In Japan, you get skies like this often. There, the air is frequently so moist that even when it's not raining you get the nacreous sky like this blanketing the city like a light coverlet. Of course, if there are too many days with this kind of sky the air tends to get a bit frumpy and odorous so it's beneficial if days like this are interrupted on occasion by crisp days of sunshine and wind, just to clear out the dank smell of autumn. But I always liked walking around Tokyo on cold winter or autumn days like the one we are experiencing today in Sydney.
Because the atmosphere is so close you feel as if you should be inside. Going out on this kind of day therefore makes you feel like something unusual could happen at any moment. There is a suggestion of opportunity in the air when it closes in and the skies lower. What might happen around the next corner is a mystery but it feels as if there is something out there that will make a difference in your life. While I was walking down the street with a heavy backpack filled with groceries this morning I felt that sense of possibility that I remember from the days of being out and about in Tokyo with all the other busy people living there.

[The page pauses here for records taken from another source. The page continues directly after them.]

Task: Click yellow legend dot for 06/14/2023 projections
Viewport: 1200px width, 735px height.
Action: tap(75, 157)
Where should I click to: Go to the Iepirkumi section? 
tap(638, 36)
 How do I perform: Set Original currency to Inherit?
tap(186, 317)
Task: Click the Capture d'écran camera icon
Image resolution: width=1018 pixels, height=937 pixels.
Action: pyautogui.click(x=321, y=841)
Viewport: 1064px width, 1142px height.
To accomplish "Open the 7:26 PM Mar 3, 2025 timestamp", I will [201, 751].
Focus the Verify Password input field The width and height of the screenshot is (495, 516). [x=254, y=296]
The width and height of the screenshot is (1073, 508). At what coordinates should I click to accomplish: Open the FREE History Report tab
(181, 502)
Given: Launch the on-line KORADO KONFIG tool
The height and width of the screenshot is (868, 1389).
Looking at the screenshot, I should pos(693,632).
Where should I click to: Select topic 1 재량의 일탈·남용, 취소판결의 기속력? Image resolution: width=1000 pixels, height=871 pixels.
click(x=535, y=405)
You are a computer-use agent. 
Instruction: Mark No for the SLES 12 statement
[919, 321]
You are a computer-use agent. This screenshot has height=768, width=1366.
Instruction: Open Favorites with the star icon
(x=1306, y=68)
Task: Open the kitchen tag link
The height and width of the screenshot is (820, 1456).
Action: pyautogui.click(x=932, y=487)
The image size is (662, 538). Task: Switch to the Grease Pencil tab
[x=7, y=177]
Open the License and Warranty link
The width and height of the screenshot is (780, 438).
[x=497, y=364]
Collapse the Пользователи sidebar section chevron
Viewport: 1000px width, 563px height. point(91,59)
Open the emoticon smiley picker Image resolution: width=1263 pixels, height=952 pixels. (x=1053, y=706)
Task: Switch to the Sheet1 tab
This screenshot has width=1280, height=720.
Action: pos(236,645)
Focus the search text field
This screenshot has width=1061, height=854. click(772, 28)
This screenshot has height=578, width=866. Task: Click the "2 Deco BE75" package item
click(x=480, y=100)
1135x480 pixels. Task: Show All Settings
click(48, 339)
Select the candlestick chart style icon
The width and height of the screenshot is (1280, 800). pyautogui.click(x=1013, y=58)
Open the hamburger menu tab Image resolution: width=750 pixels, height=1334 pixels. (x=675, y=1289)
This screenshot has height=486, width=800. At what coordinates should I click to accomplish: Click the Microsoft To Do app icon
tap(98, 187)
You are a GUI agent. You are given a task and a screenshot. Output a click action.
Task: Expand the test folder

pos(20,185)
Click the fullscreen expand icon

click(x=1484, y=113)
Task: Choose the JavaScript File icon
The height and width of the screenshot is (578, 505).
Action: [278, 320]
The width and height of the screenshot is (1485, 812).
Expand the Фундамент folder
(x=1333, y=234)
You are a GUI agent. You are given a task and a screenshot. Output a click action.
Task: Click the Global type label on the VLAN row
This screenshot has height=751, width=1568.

And as the evening comes down this sort of day can become even more intimate and appealing. In Tokyo you might find yourself in a street filled with small eateries that open in the late afternoons in order to cater to the businessman stopping by for a snack and a couple of glasses of beer on his way home to his family and a cramped apartment. Those streets with multiple stalls giving off light, the smells of cooking, and the warmth of running braziers become corridors of shared experience. If you stop by at one of those small shops you never know who you might meet. It might be an old friend, or it might be someone you have never met before.
I remember one evening in Tokyo as I was walking down one of these busy streets - busy though quiet in the dim light of the night coming on - from the train station to the hospital where a work colleague was recovering from an operation. I was in a part of the city I had never visited before. The colleague I was going to meet had been someone I had had the opportunity to talk with about work-related things on numerous occasions. I thought of him as something of a friend. Why else would I be walking down a narrow street lined with sake-ya in the early evening with the smells of barbequeued chicken and soy sauce taste soup scenting the rich air?
It's hard to say, and in fact I don't remember. There were so many days in Japan, where the air is generally more moist than it is in Australia, when I walked down unknown streets away from a train station. It wasn't always in order to visit a friend in hospital. But there was always the hint of something about to happen, just as I felt today when I went out to buy groceries at the supermarket. A hint in the cold air of an occasion developing out of nothing, out of the sheer impossibility of so much beauty.